+++ Excerpt to read +++

Discourses of Violence (Girard)

Mark Leiderman Mark.Leiderman at COLORADO.EDU
Wed Oct 19 21:17:43 UTC 2005


Quoting Emil Niculescu <emil.niculescu at YALE.EDU>:

> Quoting "Paul B. Gallagher" <paulbg at PBG-TRANSLATIONS.COM>:
> Hello Paul,
>
> I find Girard's theory very interesting and worth reading. You write that
> "Voluntary sacrifices for a cause can be a wonderful gift, but
> > compulsory sacrifices are criminal acts of theft or murder. Anyone
> > with even a cursory knowledge of Russian history should understand
> > that." I don't think that the Russian or whatever community performs
> > the sacred wants to admit that they are involved in deliberate and
> > compulsory acts of murder. That's a totally different issue. What
> > Girard is trying to say that the act of transcendence and the sacred
> > always has some sort of violence attached to it. It's hard to think
> > of examples when this is not the case.

+++

▶ What is expected
Answer these questions about the Girard post:
1. On what date was the post sent?
2. In the quoted passage, what are compulsory sacrifices called?
3. What does the writer say is always attached to the act of transcendence and the sacred?
The material that comes next has no connection to the Girard post.

+++ Dataset extract +++

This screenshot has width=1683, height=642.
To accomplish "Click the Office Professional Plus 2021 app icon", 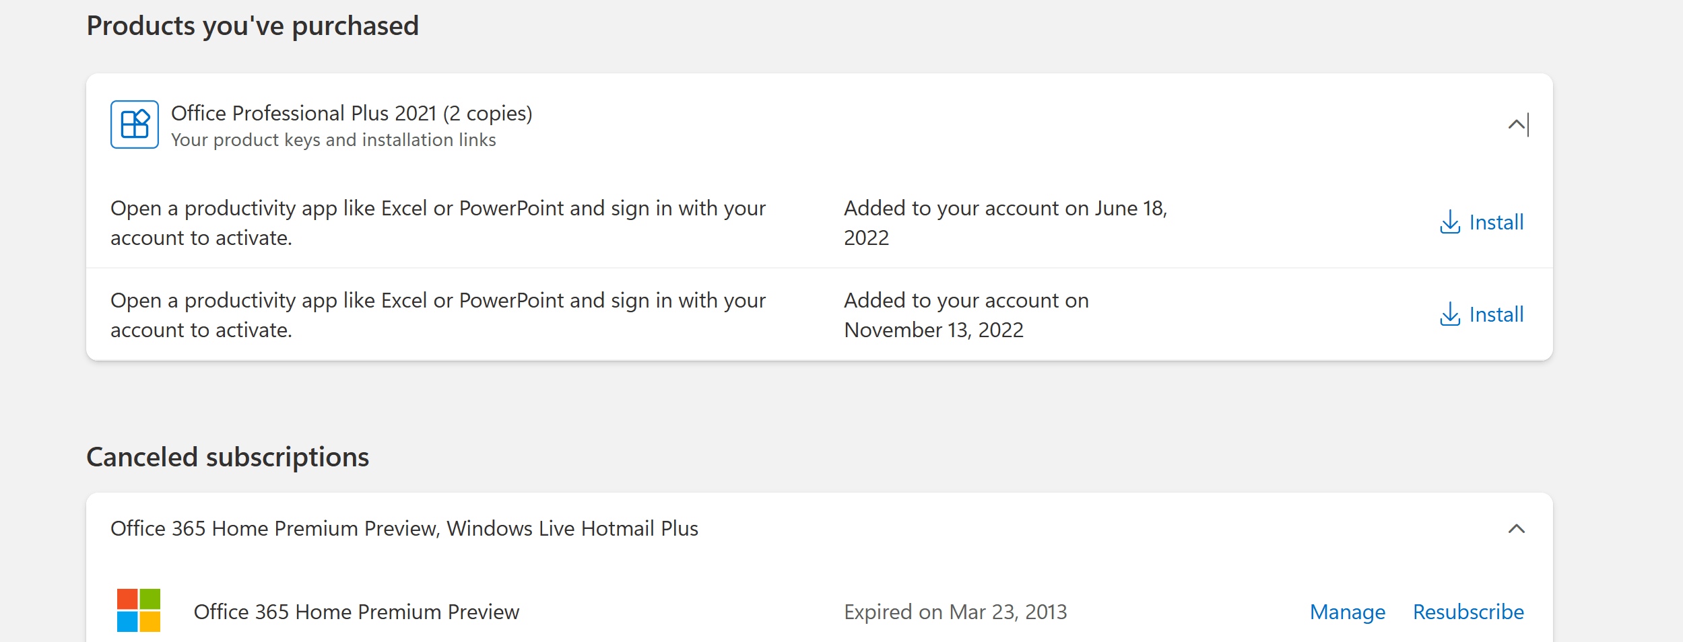I will click(x=135, y=124).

+++

▶ Correct output
1. Wednesday, October 19, 2005.
2. Criminal acts of theft or murder.
3. Some sort of violence.